NORA SHOURD: Oh, you know, it’s life-saving. She reads them over and over and over and over again, and she said it helps her to dream. You know, these are like images. They want images, you know, and one of the things they asked us to do is they said, “When you go home, please ask our friends and our supporters and our family to have a day of freedom for us and then to write about it and try to get it back to us somehow. Enjoy their freedom, describe it to us in minute detail, whatever it is that you do, and give it back to us, if you can,” which is a nice request. We’re going to try to do that on the 300th day.

AMY GOODMAN: And where do people send these letters?

NORA SHOURD: To the website.

LAURA FATTAL: To the website.
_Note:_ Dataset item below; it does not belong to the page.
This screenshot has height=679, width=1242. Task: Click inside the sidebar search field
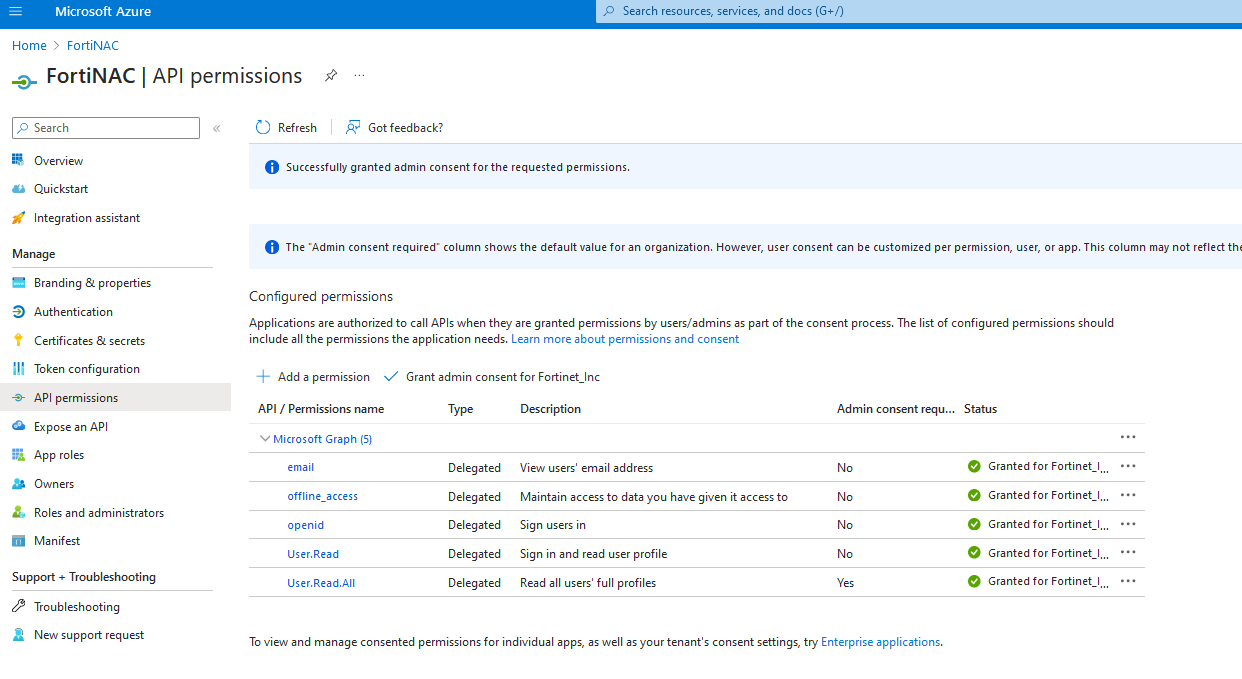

And we have a blog link that you put on.

AMY GOODMAN: That’s freethehikers.org.

LAURA FATTAL: Yep.

CINDY HICKEY: Yes.

AMY GOODMAN: Cindy, last word?

CINDY HICKEY: Just again to ask everyone for their support and continue to the letter writing to the P.O. box, continue to put pressure on our government to do everything they possibly can. That’s very important. Again, we have no control over what they’re doing. We need to apply pressure.

AMY GOODMAN: I want to thank you all for being with us. Best of luck to you, Laura Fattal, mom of Josh Fattal; Cindy Hickey, mother of Shane Bauer; and Nora Shourd, mother of Sarah Shourd.